I finished getting ready for the reunion at my parents’ house. My mother, who had been watching me like a cat, finally said, “Your hair looks great.” It was clear she sensed something different about me and had settled on my hair, which she always found too messy.
But my biggest proving ground lay just beyond the door of the Keg, the hangout of choice for those in high school with fake IDs.
“Did you get a boob job?” asked my best friend from tenth grade as I walked up to greet her. When I told her I’d been working out and it was all the tightening around them that created the illusion of buxomness, she accused me of wearing a padded bra.
Boys who had ignored me in high school came out of the woodwork to say hello. Joey, the class heartthrob, sauntered over and hugged me. “Wow,” he said looking me up and down. “Hubba, hubba.”

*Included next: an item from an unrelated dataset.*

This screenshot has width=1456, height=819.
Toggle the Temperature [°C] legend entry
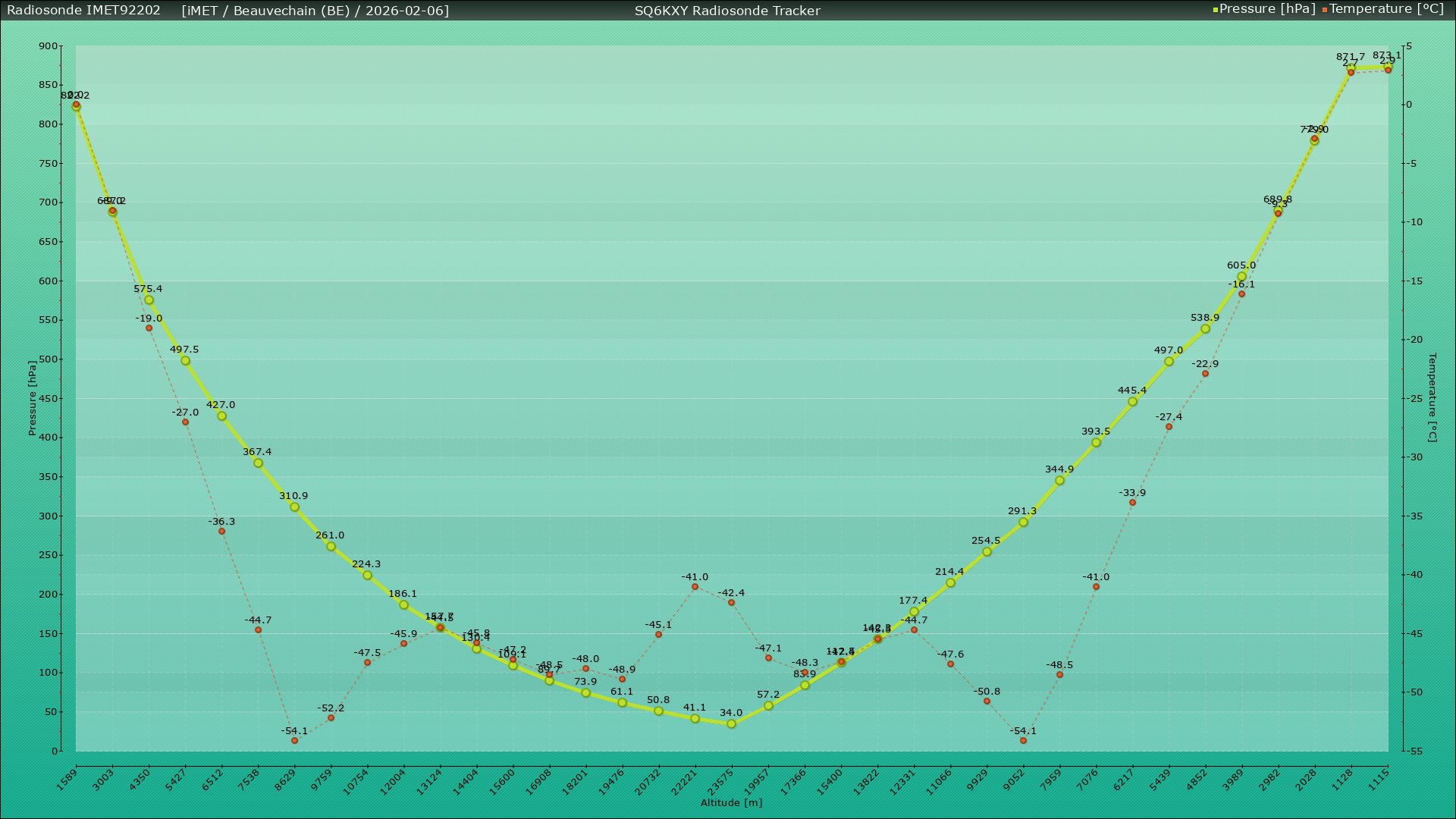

My friend Allison offered to take a photo of me and Joey. The most popular girl in school, she still had her head-cheerleader figure. “Your body looks amazing,” she said, reviewing the photos on her camera.
In fact, most of the women at the reunion looked pretty amazing. Maybe, like me, they had all spent the past three months chained to a StairMaster.
I worked the crowd, feeling more confident than I ever had in high school. I had never shared the same air space with most of the people who were now treating me like a prom queen. “You look fantastic,” said the girl who sat in front of me in geometry. “Is there a picture of you aging like Dorian Gray in your closet?” asked the boy who used to tease me in gym.
I was thrilled by their attention but unsure what to do next.
So I did what any gym rat would do. After a few cocktails, I started daring my old classmates to punch me in the stomach like I was Houdini.
“Go ahead,” I told a group of guys. “I’m stronger than you think.”